The problem:
Locate each line of the material that contains "computer", then return it.
**** Provided data
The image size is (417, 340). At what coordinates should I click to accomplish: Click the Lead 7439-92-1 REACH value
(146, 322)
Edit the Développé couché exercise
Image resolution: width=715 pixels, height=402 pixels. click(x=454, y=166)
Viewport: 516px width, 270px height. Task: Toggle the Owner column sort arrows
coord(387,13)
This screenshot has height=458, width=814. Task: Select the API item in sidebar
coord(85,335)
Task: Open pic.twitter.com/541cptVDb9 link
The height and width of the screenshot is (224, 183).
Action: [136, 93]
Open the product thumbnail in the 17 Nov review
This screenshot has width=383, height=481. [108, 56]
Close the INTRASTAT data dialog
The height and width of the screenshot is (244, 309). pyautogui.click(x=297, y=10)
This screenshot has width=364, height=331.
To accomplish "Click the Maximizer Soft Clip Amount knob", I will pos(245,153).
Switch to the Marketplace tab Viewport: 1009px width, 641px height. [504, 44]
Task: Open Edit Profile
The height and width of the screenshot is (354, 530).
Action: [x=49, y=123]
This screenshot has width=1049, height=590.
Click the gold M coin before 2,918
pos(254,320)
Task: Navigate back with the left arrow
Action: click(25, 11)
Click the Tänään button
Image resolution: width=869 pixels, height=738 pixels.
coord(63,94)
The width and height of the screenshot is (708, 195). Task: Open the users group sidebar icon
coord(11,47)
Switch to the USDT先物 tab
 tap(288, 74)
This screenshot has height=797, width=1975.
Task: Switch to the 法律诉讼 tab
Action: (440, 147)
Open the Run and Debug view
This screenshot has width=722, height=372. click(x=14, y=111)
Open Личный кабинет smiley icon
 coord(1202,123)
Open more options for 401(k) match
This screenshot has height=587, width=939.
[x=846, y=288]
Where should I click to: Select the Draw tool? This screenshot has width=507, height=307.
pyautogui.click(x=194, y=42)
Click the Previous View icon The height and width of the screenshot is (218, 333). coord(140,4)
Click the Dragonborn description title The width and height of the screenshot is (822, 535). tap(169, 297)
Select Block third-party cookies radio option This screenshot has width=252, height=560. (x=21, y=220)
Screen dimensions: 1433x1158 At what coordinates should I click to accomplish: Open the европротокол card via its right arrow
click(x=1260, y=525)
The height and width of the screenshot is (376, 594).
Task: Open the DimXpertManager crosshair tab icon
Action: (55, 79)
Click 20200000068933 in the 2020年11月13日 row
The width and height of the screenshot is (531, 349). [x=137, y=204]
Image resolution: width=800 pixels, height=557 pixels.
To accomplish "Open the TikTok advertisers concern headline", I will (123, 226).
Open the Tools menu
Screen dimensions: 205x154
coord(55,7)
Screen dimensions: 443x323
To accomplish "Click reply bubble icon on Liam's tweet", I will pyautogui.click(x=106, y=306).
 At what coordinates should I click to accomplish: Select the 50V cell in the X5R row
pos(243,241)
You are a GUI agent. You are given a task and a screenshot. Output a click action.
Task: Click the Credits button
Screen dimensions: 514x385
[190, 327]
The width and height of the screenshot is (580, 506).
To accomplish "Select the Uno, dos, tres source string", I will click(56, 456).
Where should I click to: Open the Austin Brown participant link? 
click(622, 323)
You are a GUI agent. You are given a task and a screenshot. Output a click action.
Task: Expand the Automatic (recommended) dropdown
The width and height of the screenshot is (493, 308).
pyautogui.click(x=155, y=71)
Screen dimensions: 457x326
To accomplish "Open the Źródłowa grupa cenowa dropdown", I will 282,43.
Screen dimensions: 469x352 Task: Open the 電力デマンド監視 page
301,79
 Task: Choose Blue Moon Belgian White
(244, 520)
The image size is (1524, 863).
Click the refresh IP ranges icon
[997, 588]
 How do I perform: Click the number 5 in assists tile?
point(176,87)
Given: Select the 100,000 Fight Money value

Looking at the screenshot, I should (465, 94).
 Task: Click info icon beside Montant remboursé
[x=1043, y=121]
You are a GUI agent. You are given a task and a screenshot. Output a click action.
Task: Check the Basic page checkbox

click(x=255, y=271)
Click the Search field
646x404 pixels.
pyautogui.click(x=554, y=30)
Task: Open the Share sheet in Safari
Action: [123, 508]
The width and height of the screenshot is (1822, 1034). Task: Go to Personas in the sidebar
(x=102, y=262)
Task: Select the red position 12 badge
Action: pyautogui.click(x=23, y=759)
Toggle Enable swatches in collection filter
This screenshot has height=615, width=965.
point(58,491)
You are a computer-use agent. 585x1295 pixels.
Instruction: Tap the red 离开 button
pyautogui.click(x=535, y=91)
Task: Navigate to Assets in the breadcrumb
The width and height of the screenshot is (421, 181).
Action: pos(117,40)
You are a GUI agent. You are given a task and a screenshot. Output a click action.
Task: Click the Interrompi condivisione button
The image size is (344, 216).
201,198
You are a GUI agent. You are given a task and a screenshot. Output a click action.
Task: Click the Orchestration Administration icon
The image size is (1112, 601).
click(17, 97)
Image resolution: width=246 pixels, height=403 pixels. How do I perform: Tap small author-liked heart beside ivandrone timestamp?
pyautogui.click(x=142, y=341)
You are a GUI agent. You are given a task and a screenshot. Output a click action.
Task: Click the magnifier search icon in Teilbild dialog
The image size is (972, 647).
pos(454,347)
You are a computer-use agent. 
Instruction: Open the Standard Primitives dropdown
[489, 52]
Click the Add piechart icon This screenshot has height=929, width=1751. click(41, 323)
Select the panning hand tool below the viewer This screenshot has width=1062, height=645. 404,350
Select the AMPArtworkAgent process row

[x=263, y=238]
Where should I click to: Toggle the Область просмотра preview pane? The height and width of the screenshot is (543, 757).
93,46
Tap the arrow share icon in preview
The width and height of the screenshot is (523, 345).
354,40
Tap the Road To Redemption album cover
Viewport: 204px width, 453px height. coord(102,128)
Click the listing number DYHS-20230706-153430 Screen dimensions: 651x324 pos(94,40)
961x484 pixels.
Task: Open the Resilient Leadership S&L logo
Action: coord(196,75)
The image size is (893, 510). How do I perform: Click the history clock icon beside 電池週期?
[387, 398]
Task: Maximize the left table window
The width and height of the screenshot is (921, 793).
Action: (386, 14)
********
The answer:
You are a computer-use agent. 585x1295 pixels.
You are a computer-use agent. 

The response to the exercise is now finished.